TARANTO – Il sindaco di Taranto, Ippazio Stefàno è indagato per abuso d’ufficio e omissione di atti d’ufficio nell’ambito dell’inchiesta della magistratura ionica chiamata “Ambiente  Svenduto” che nel novembre scorso portò all’arresto di sette persone ( tra cui  Fabio Riva, vicepresidente di Riva Group)   accusate di associazione per delinquere, disastro ambientale e concussione.  Nei confronti del primo cittadino, che  ha ricevuto un avviso di proroga delle indagini preliminari per altri sei mesi, la procura ipotizza abbia  favorito l’Ilva consentendo  di evitare o pilotare i controlli ambientali negli ultimi quattro anni.

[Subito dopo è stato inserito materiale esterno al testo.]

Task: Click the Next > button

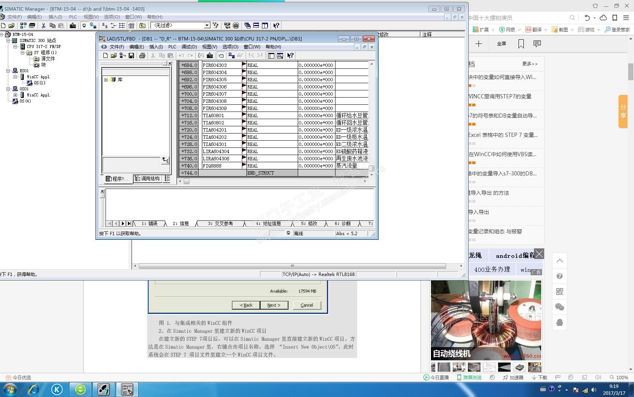Action: [274, 305]
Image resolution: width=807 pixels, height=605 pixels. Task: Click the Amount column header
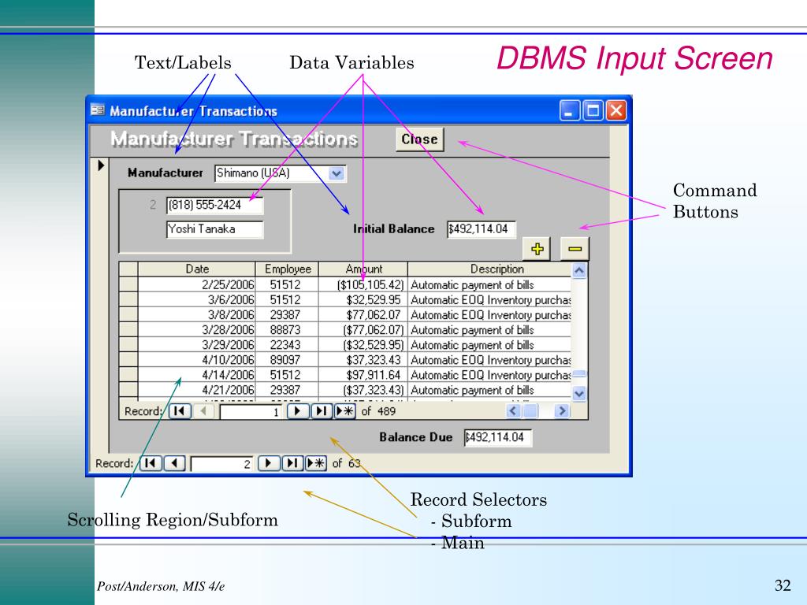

Alla notizia diffusa dalla stampa,  Stefàno  replica con una nota  precisando di non  aver  ricevuto alcuna comunicazione in merito. Si dice comunque assolutamente nella convinzione  di aver  assolto ai propri doveri di sindaco nell’esclusivo interesse della città, a difesa della quale ed in tempi non sospetti, sottolinea di aver presentato  un circostanziato esposto all’autorità giudiziaria sui fatti ambientali della grande industria. Si dichiara dunque pronto  ad essere ascoltato dai magistrati per fornire loro tutti i dovuti chiarimenti in ordine ai fatti eventualmente contestatigli. Se dovesse ricevere ufficialmente l’avviso di garanzia Stefàno anticipa l’intenzione di dimettersi  nell’interesse della città “perché  – dice-  non sarei nelle condizioni di amministrare con serenità una città  difficile come Taranto, piegata da tante difficoltà’: disoccupazione, cassa integrazione, malattie, ecc. Nella condizione di  indagato rallenterei tutte le attività amministrative”.